I know what you’re thinking: of all the marginal gains, the Nested Loops operator runs just once, and all the other operators I’ve removed process just one or two rows.
How many nanoseconds could we possibly save?
Quite a few, actually. Using the same demo table as the previous post, performing a COUNT(*) on about 4 million rows with an Index Seek can vary pretty dramatically. A plain Index Seek query uses on average 15% less CPU time than one using a Merge Interval. My best guess is that the overhead happens in the Nested Loops operator. Simply because it’s another operator that every single row from needs to pass through, even though it doesn’t do much.
In my 81 test cases with different permutations of parameters,
- Merge Interval & Nested Loop averaged a CPU of 510 ms with a median of 515 ms.
- The plain Index Seek averaged a CPU of 447 ms with a median of 438 ms.
The difference between CPU and elapsed are negligible for my test. All queries performed almost the exact same number of logical reads.
Quick unverified thought, I think the reason for the Merge Interval here is similar to the reason why a filter such as LIKE ‘B%’ on an indexed column gets converted to a Seek Predicates of ” >= ‘B’ AND = / = and <=), that need to be converted individually and then combined to a single range.

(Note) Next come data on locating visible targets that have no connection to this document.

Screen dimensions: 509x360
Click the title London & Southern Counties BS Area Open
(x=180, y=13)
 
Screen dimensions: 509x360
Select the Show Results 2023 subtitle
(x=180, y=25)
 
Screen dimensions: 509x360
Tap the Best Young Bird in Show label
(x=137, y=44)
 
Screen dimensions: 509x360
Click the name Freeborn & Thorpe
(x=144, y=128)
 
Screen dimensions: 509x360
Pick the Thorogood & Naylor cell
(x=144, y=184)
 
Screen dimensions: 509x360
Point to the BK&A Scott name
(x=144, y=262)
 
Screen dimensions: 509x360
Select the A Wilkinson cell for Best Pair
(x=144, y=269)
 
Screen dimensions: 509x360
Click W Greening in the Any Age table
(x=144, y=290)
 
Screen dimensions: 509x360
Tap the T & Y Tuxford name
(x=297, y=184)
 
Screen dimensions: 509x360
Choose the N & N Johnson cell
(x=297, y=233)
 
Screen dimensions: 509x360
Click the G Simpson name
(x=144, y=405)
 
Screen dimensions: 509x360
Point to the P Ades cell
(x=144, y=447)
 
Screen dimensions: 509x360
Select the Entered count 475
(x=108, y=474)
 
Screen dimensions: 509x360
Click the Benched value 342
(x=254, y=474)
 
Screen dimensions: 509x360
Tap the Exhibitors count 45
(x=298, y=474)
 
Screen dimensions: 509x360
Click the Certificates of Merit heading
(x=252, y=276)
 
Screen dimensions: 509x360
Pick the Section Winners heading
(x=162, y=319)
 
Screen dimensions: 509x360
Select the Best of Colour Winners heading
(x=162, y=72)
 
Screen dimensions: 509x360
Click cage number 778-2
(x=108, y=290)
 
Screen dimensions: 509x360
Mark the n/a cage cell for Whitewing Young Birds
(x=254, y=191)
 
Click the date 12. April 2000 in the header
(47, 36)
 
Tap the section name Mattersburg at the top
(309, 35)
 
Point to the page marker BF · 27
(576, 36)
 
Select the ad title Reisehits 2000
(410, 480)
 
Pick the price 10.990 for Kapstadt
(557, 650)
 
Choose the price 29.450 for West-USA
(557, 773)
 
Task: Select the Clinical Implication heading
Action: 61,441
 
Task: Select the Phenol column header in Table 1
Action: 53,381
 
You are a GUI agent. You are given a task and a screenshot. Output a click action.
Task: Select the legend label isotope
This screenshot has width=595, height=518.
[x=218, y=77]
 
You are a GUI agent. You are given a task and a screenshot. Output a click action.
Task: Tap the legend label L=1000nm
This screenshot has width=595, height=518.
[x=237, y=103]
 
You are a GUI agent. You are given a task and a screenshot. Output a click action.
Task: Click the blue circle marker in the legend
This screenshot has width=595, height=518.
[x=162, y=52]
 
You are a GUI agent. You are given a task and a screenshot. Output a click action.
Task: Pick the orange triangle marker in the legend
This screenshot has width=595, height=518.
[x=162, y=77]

I don't have time to dive into your analysis now but my guess it is the same principle, but then for various date/time values with different boundaries. The interval generated is sargable and contains (at least) the needed values. Perf differences might be due to slightly more values in the generated interval that are not needed.
Yeah, that’s reasonable. But with a “trivial” case such as this one (where it essentially just handles a datatype conversion of a constant) the Merge Interval feels like overkill. I totally understand its benefits in complex cases, like wildcards, multiple overlapping ranges, etc.
The row count is exactly the same (it effectively returns all rows in the table in this demo), so I’m pretty sure that the overhead of the Nested Loops could explain the added cpu time.
Two thoughts. First (back to the post): Your two queries are not equivalent. A value of e.g. ‘2023-01-01 11:10:10’ is outside the interval of the original query. But the CAST in the second query changes it to ‘2023-01-01’ and it will be included.
On the Merge Interval: For handling variables and converting them to sargable ranges, the optimizer uses fixed patterns. I often see inefficiency. But these are always operators that are very cheap and execute just once or twice or so; they basically do at run-time what the parser does when you supply constant values (or when the variables can be inlined). In this case, BETWEEN is expanded to a >= comparison AND a <= comparison. And that's then two predicates that are handled individually, concatenated, and merged. Standard pattern. No optimization … my guess has always been because of effort vs gain for a part of the plan that takes less than 0.01% of the entire execution in a typical query.
That said, I cannot explain the reason for the differences you measured. With reading 4 million rows I would expect the Merge Interval and the rest of the pattern to be a fraction of a fraction.